— start of TEXT PASSAGE —

While循环显示结果3次

Question

Basicly I'm trying to make a simple news feed but I'm stuck at the moment as my while loop display the result 3 times, why is this? :/

<?php 
$sql ="SELECT
            *
        FROM
            news,
            admins";
$result = mysql_query($sql);

if(!$result)
{
    echo 'Error while selecting from database. Please contact the administration team';
} else {
    while($row = mysql_fetch_assoc($result))
    {
        echo '
        <div class="content_news">
            <h1>' . $row['news_name'] . '</h1>
            <p style="font-size:12px;">Posted by <b>' . $row['admin_name'] . '</b> on ' . $row['news_date'] . '
            <p>' . $row['news_description'] . '</p>
            <a href="' . $row['news_link'] . '">read more</a>
        </div>
        ';
    }
}

?>

If you'd like to see what I am talking about: http://freewallpaperblog.com/freshrp/

Ignore the last 2(those are static html not php)

Answer 1

You either have 3 admins or 3 rows of news. Your query makes a direct multiplication between tables. Try "left join" instead...

Answer 2

your query selects data from 2 tables ( news , admins ) so it joins every row of 1st table with every row of 2nd table

SELECT * FROM news, admins

i recommend you to use following query

SELECT news.*, admins.admin_name FROM news
INNER JOIN admins ON news.admin_id = admins.id

where admin_id is your correct column name

Answer 3

SELECT * FROM news
INNER JOIN admins ON admins.id = news.adminid

Or whatever adminid is in the news table.

Answer 4

Try the following query:

 SELECT
                *
            FROM
                news
    Inner join admins on news.admin_id = admins.id

Answer 5

You made no JOIN statement in your SQL, as someone else has already commented on in your question. It would help if you posted the associated fields you're grabbing, but based on your $row keys, my best guess is the following should work for you (but I can't promise it will without knowing how your database is designed, I can only infer from the variable names):

$sql = "SELECT news.name, news.date, news.description, news.link, admins.name"
. "FROM news"
. "INNER JOIN admins"
. "ON news.name=admins.name"

References:

http://www.w3schools.com/sql/sql_join_inner.asp

http://www.w3schools.com/sql/sql_join_left.asp

http://dev.mysql.com/doc/refman/5.0/en/join.html

— end of TEXT PASSAGE —
— start of DATASET —

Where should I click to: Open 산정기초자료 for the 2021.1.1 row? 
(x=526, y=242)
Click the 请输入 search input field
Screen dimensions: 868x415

— end of DATASET —
— start of DATASET —

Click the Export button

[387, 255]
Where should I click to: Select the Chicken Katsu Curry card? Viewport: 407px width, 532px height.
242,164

— end of DATASET —

- [WHAT THIS TASK INVOLVES]
Summarize the thread about the while loop in two sentences. The records play no part in this.

- [WRITTEN ANSWER]
A poster's PHP while loop displays the result three times because the SQL query selects from the news and admins tables with no JOIN statement. The answers explain that this joins every row of one table with every row of the other, and they suggest using a LEFT JOIN or an INNER JOIN that matches the admin id column in news to the id in admins.